CHALLENGE 1 —
Copy the entries word for word, from the first line of the entries through the line that contains "Looking at the", with both ends included. Leave the pictures out of your copy.

PAGE EXTRACT —
Of course, the first female member of parliament in the UK was a revolutionary communist and armed guerilla, so she didn’t take up her seat and therefore doesn’t really count. After that there’s a couple of Conservatives and a Liberal, until in 1923 the first three Labour women were elected. One of them was a monocle-wearing, crop-headed, chain-smoking former Tory councillor who’d served time in prison and who was described, by one of her best friends, as a “somewhat wild woman of demagogic speech.”
Arabella Lawrence (1871-1947), always known by her middle name of Susan, was born in London into a well-to-do legal family. She attended university as a mathematician, where her views were the conventional ones of her class and generation: she was a Conservative and a member of the Church of England. It was being elected a Tory councillor in 1910 that seems to have turned her to the left. Understandable – seeing them up close.
Susan represented West Marylebone, a wealthy ward, on the London County Council. She believed in charity, philanthropy, and education for the poor. Her Conservative colleagues, she soon discovered, were more concerned with low rates for businessmen, low wages for council employees, and people knowing their place.
In 1912, she resigned from the council, having become fundamentally disillusioned with conservatism. Her experiences as a councillor had convinced her that poverty could only be overcome by state action. Susan Lawrence joined (and was quickly a leading member of) the Fabian Society, Labour’s original think tank, and the Women’s Trade Union League. She spent the next few years as a union organiser amongst low-paid women, which was where she first became known fondly as “Our Susan.”
She returned to London County Council in 1913 – this time as a Labour member for Poplar, one of the capital’s poorest boroughs. Six years later Labour won a huge victory in elections to Poplar Borough council, and Lawrence become a member of that body too. And that’s how she ended up in chokey.
Poplar council leader (and future Labour Party leader) George Lansbury and his comrades were firmly of the view that increased local taxation, to deal with the economic crisis, should not fall disproportionately on poor ratepayers. Rich areas should pay their fair share. The government refused to contemplate such Bolshevik madness, and so Poplar council refused to set a rate. In 1921, thirty Poplar councillors were sentenced to indefinite imprisonment for contempt of court.

INPUT FOR THIS TASK —

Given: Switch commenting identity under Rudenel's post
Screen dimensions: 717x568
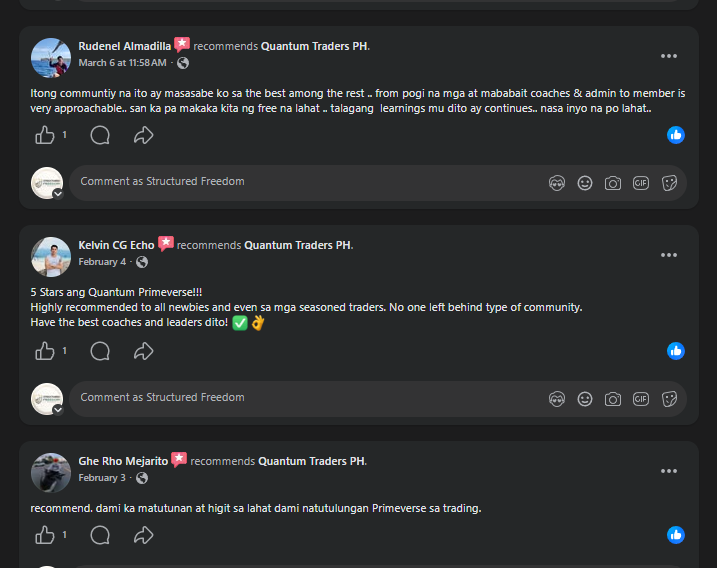Looking at the screenshot, I should [57, 194].
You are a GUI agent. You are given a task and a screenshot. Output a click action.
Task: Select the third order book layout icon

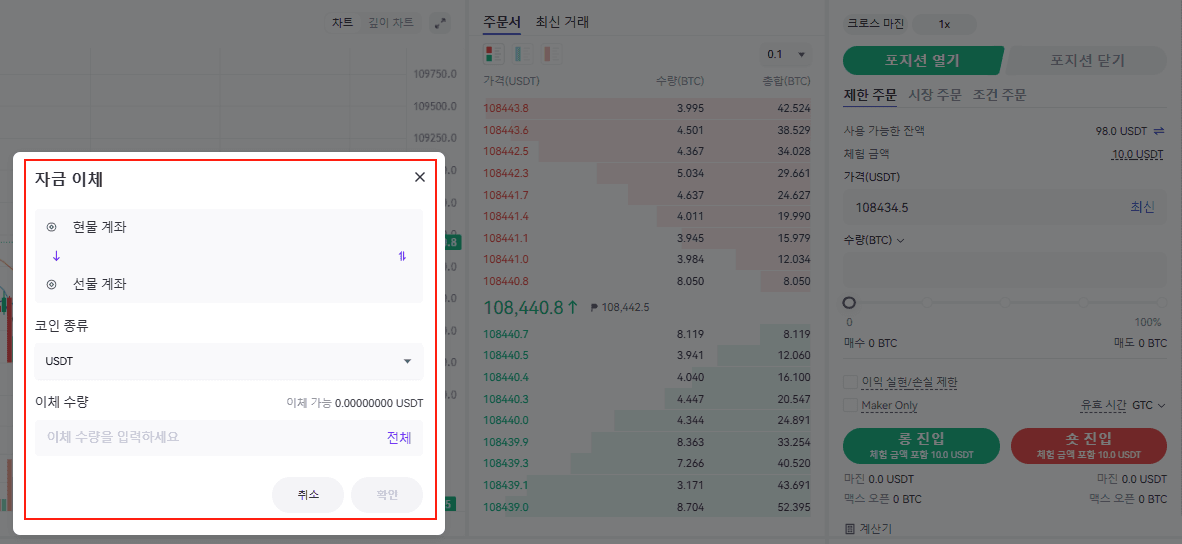[x=552, y=54]
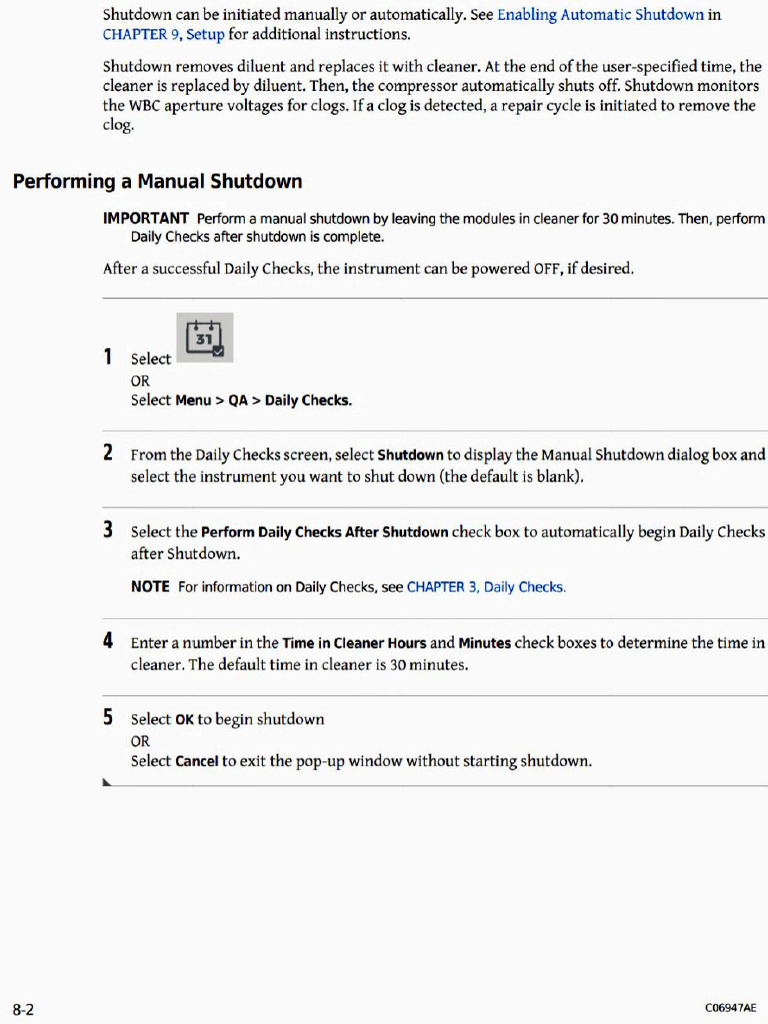The height and width of the screenshot is (1024, 768).
Task: Click the small triangle marker below step 5
Action: coord(106,782)

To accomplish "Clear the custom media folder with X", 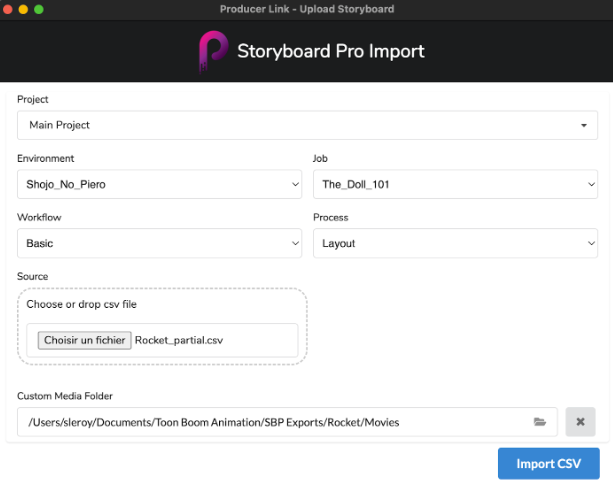I will pyautogui.click(x=581, y=422).
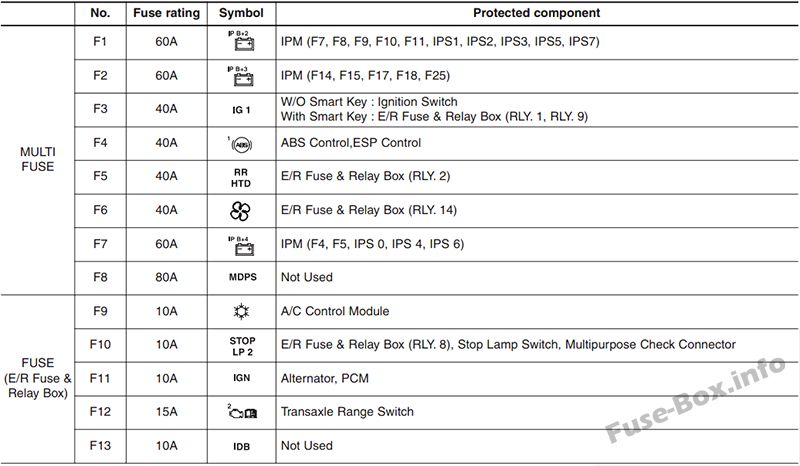Click the Alternator, PCM component entry

[x=324, y=378]
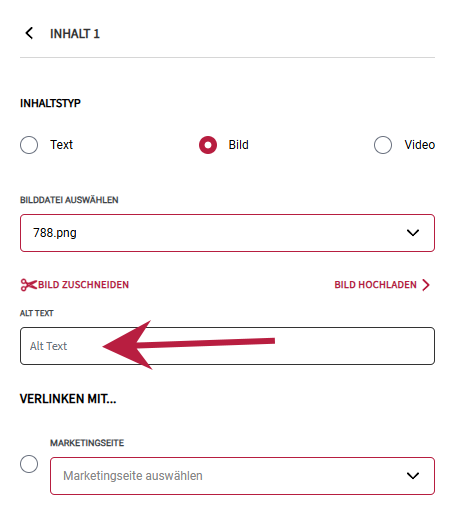455x519 pixels.
Task: Select the Bild content type radio
Action: point(208,145)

CHALLENGE 2 —
In the piece on Susan Lawrence, which borough did she represent as a Labour member when she returned to London County Council in 1913?

PROBLEM SOLUTION 1 —
Given: Switch commenting identity under Rudenel's post
Screen dimensions: 717x568
Looking at the screenshot, I should [57, 194].

PROBLEM SOLUTION 2 —
Poplar